Modelling of potential food policy interventions in Fiji and Tonga and their impacts on noncommunicable disease mortality

Type Journal Article - Food Policy
Title Modelling of potential food policy interventions in Fiji and Tonga and their impacts on noncommunicable disease mortality
Author(s)
Volume 36
Issue 5
Publication (Day/Month/Year) 2011
Page numbers 597-605
URL http://dro.deakin.edu.au/eserv/DU:30042721/snowden-modellingofpotential-2011.pdf
Abstract
Background: To compare the likely costs and benefits of a range of potential policy interventions in Fiji and Tonga targeted at diet-related noncommunicable diseases (NCDs), in order to support more evidence-based decision-making.

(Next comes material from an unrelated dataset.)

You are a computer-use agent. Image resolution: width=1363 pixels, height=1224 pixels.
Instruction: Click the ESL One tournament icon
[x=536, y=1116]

Method: A relatively simple and quick macro-simulation methodology was developed. Logic models were developed by local stakeholders and used to identify costs and dietary impacts of policy changes. Costs were confined to government costs, and excluded cost offsets. The best available evidence was combined with local data to model impacts on deaths from noncommunicable diseases over the lifetime of the target population. Given that the modelling necessarily entailed assumptions to compensate for gaps in data and evidence, use was made of probabilistic uncertainty analysis.

Results: Costs of implementing policy changes were generally low, with the exception of some requiring additional long-term staffing or construction activities. The most effective policy options in Fiji and Tonga targeted access to local produce and high-fat meats respectively, and were estimated to avert approximately 3% of diet-related NCD deaths in each population. Many policies had substantially lower benefits. Cost-effectiveness was higher for the low-cost policies. Similar policies produced markedly different results in the two countries.

Conclusion: Despite the crudeness of the method, the consistent modelling approach used across all the options, allowed reasonable comparisons to be made between the potential policy costs and impacts. This type of modelling can be used to support more evidence-based and informed decision-making about policy interventions and facilitate greater use of policy to achieve a reduction in NCDs.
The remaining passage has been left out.